Chart #7 – Rise of for-profit enrollments
This is really where a large part of the paper mill action is happening. Many for-profits are simply designed to siphon off money from unknowing students and saddle them with unsupportable debt levels in exchange for a piece of paper that isn’t worth it. It is no shock that for-profit enrollment growth shot through the roof with the de-regulation of Wall Street in the late 1990s. Just like subprime loans and exotic financing for-profits are a large player and this only occurred in the last 10 years or so. These institutions have enormous marketing budgets and staff that basically fill out financial aid information for students to exchange paper for paper. This game is going to end and we are starting to see major cracks in the system.
Chart #8 – Default rates at for-profits
Default rates at for-profit institutions are soaring similar to subprime debt in housing. Yet what else do you expect? Employers who are hiring can pick up graduates from name brand schools instead of going with for-profit schools where many simply get a piece of paper with no measurable track record. The default rates are simply a reflection at how extreme the system has become. For-profits are the most egregious problem in higher ed but even name brand schools are having issues with student loan debt levels.
Chart #9 – Default rates to rise
Given the turmoil in the economy default rates are projected to rise. So where does this burden fall? Most of these loans are backed by the government but are issued from banking institutions. Do we have another debt crisis in this sector?

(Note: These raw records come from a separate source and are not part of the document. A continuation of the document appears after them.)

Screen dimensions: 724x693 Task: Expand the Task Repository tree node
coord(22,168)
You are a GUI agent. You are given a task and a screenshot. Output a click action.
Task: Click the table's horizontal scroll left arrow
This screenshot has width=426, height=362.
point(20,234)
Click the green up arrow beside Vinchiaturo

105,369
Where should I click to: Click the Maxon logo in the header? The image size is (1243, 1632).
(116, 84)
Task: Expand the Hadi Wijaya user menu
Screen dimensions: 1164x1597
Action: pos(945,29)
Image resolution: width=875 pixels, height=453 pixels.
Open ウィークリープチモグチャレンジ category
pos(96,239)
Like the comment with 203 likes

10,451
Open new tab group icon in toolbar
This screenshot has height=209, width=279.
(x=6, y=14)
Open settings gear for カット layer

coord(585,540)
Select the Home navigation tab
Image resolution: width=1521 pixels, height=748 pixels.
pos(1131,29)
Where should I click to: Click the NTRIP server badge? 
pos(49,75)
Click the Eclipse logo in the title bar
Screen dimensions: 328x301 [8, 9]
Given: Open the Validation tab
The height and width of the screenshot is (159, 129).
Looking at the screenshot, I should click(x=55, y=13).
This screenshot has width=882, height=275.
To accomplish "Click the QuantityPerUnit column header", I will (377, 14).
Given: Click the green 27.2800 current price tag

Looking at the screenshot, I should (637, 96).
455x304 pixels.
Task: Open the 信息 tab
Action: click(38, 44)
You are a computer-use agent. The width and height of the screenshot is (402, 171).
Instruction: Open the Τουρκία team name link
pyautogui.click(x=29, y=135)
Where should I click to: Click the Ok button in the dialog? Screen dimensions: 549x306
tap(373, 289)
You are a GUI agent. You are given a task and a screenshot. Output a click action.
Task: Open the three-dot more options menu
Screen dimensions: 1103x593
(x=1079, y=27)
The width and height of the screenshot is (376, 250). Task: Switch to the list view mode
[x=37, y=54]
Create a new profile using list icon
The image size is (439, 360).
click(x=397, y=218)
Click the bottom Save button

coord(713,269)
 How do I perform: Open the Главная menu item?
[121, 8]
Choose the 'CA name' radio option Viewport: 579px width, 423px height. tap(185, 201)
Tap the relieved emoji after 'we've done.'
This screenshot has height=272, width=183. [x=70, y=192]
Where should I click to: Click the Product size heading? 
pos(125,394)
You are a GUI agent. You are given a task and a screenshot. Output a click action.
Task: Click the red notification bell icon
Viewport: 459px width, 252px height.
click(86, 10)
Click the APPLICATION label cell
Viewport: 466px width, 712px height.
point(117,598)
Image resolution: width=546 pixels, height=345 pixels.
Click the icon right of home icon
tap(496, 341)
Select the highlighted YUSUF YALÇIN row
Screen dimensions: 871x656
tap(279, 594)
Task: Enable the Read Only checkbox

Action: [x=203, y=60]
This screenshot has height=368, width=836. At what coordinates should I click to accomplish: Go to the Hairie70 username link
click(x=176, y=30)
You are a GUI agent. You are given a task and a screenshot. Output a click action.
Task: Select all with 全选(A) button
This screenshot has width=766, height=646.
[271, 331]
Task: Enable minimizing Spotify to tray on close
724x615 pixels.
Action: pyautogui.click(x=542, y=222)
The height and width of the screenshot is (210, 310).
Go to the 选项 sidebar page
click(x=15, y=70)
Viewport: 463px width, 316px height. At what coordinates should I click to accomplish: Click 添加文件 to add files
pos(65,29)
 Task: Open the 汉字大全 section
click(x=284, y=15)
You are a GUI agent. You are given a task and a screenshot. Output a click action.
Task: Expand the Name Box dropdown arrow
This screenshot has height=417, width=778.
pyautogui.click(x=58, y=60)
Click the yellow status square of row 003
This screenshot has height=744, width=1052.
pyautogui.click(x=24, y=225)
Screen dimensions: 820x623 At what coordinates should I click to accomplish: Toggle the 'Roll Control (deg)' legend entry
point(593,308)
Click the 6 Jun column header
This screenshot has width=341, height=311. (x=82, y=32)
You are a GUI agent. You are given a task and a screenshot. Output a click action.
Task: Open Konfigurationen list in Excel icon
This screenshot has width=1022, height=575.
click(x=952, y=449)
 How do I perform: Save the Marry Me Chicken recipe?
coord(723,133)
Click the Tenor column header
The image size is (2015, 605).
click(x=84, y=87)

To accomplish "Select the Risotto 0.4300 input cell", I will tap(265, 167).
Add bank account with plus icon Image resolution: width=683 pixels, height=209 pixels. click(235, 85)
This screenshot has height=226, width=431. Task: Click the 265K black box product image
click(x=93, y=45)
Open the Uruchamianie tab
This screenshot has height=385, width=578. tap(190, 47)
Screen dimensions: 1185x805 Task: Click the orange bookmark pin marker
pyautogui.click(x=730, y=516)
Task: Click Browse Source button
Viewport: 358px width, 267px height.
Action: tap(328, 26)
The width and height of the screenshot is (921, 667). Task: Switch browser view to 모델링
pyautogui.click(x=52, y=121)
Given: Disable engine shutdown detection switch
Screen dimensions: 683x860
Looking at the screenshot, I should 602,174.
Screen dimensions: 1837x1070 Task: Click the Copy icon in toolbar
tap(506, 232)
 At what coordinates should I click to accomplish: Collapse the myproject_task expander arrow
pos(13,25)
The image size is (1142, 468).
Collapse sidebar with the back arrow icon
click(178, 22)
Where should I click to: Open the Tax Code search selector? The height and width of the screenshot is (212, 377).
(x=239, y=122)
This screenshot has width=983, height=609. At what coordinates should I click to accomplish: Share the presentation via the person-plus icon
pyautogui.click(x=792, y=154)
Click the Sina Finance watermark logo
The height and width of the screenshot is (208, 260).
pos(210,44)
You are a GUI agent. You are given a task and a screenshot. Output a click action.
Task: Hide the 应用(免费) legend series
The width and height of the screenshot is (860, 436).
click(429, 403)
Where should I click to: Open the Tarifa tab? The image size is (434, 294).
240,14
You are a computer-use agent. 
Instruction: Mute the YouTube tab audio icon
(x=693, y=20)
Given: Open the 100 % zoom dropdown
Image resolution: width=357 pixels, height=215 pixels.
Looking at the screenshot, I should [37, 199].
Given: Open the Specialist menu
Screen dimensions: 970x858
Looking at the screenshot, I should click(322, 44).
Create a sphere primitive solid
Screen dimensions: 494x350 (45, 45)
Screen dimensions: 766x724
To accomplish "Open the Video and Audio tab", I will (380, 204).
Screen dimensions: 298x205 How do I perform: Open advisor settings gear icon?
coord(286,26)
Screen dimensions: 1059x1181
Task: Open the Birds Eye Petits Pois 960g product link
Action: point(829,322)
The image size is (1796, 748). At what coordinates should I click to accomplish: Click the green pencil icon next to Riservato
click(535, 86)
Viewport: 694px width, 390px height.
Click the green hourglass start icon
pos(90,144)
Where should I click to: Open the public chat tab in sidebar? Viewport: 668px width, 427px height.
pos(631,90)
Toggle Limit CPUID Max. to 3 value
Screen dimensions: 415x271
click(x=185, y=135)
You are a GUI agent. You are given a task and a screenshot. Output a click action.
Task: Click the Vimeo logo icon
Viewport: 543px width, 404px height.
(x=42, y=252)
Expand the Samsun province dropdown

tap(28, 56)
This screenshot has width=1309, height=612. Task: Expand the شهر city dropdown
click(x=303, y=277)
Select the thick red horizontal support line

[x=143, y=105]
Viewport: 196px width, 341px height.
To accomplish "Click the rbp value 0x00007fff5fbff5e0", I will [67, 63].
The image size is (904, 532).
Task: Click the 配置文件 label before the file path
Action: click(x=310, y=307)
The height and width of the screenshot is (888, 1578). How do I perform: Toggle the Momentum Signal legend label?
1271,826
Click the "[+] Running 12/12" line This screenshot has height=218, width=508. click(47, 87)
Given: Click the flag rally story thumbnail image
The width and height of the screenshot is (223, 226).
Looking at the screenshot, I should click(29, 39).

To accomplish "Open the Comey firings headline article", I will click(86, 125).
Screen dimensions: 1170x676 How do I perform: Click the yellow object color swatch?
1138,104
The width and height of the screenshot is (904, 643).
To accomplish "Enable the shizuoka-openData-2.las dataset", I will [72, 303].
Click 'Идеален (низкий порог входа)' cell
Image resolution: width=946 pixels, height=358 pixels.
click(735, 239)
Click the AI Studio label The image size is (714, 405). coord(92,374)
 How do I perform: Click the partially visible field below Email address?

I believe we do. Ultimately you will have back breaking student loans that don’t allow strategic defaults like strategies being employed in the housing market. So what will students do if they don’t have the income to pay these loans off? Who takes these losses? These are things that we will soon find out unfortunately.
Chart #10 – Employment by education level
Source: Business Insider
The chart above again reflects this recent trend. A 4-year degree no longer protects you with secure employment. For the first time in our record keeping history do we have over 4 percent of those with a 4-year degree unemployed (roughly 1 out of 4 working Americans has a bachelor’s degree or higher). Yet recent graduates have it much worse. This figure will soar as many more paper mills push out graduates with very little real world employment prospects.
We can see where this higher education bubble is going but in the meantime, you have investment banks and those connected in the government making money hand over fist on the exploitation of working and middle class Americans. I think many Americans are being educated for free on how the system is currently rigged.